» **TEXT**:

- Opening Delimiter -

Smog and air pollution have become one of the most severe issues facing the world today, causing reduced visibility and breathing difficulty in urban areas.
Smog is generally defined as a mixture of gases, water vapor, and dust. The most common type of smog is known as photochemical smog, the production of which occurs from the reaction of sunlight with nitrogen oxides (NOx) and, at a minimum, one Volatile Organic Compound (VOC) in the atmosphere. Car exhausts, industrial factories, and coal power plants are the primary sources of NOx, while VOCs come from paints, gasoline, and cleaning solutions.
About 134 million Americans reside in locations where smog is present, and U.S. News reported that 100,000 people died from complications due to air pollution in 2019. The World Health Organization (WHO) has found that 4.2 million deaths per year are a result of diseases caused by air pollution, including strokes, lung cancer, and other respiratory illnesses.
Applying Engineering Tactics to Combat Smog
Poor air quality and its effects on the planet have warranted an in-depth evaluation of engineering methods that can be used in construction to enhance the quality of the surrounding air. Approximately 91% of the world’s population is exposed to air quality levels that exceed WHO’s recommendations.

- Closing Delimiter -

» **DIRECTIONS FOR THIS TASK**: In the text on smog, what are named as the primary sources of nitrogen oxides?

» **MATERIAL SUPPLIED**:
- Opening Delimiter -

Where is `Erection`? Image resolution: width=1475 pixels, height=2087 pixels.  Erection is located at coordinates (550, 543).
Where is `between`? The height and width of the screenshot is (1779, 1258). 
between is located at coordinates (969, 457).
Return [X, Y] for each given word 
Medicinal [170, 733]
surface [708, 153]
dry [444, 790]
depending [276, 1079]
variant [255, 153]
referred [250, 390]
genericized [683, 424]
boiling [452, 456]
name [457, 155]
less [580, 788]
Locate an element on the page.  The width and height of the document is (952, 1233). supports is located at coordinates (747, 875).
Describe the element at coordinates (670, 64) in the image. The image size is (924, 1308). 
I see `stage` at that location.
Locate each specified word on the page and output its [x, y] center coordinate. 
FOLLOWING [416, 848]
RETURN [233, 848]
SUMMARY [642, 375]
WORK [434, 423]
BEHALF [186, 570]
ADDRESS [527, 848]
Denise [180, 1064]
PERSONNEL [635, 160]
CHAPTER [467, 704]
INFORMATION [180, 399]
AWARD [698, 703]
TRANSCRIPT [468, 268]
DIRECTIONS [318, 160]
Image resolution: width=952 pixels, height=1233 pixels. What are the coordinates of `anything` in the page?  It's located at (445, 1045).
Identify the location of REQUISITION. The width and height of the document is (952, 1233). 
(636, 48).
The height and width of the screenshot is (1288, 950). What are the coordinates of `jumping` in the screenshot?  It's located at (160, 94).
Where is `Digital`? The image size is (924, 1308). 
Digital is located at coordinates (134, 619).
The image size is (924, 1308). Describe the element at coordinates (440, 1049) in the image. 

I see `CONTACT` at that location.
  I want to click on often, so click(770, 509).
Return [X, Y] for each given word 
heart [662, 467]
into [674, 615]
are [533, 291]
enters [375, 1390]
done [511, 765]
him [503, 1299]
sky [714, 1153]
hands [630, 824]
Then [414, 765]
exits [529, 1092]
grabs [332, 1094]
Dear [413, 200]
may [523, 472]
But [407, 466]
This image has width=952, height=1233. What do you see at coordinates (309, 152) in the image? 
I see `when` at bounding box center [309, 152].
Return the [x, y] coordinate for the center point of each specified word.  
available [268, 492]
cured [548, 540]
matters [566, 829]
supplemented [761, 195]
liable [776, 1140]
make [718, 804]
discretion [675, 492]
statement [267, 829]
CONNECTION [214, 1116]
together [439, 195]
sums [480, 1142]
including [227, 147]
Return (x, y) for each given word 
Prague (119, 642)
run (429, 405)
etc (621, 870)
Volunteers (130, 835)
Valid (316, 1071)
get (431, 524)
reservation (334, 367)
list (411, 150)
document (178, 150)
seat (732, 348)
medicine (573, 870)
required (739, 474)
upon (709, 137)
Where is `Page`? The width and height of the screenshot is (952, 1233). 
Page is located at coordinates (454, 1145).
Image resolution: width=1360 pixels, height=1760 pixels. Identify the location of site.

- Closing Delimiter -

» **SOLUTION**: Car exhausts, industrial factories, and coal power plants.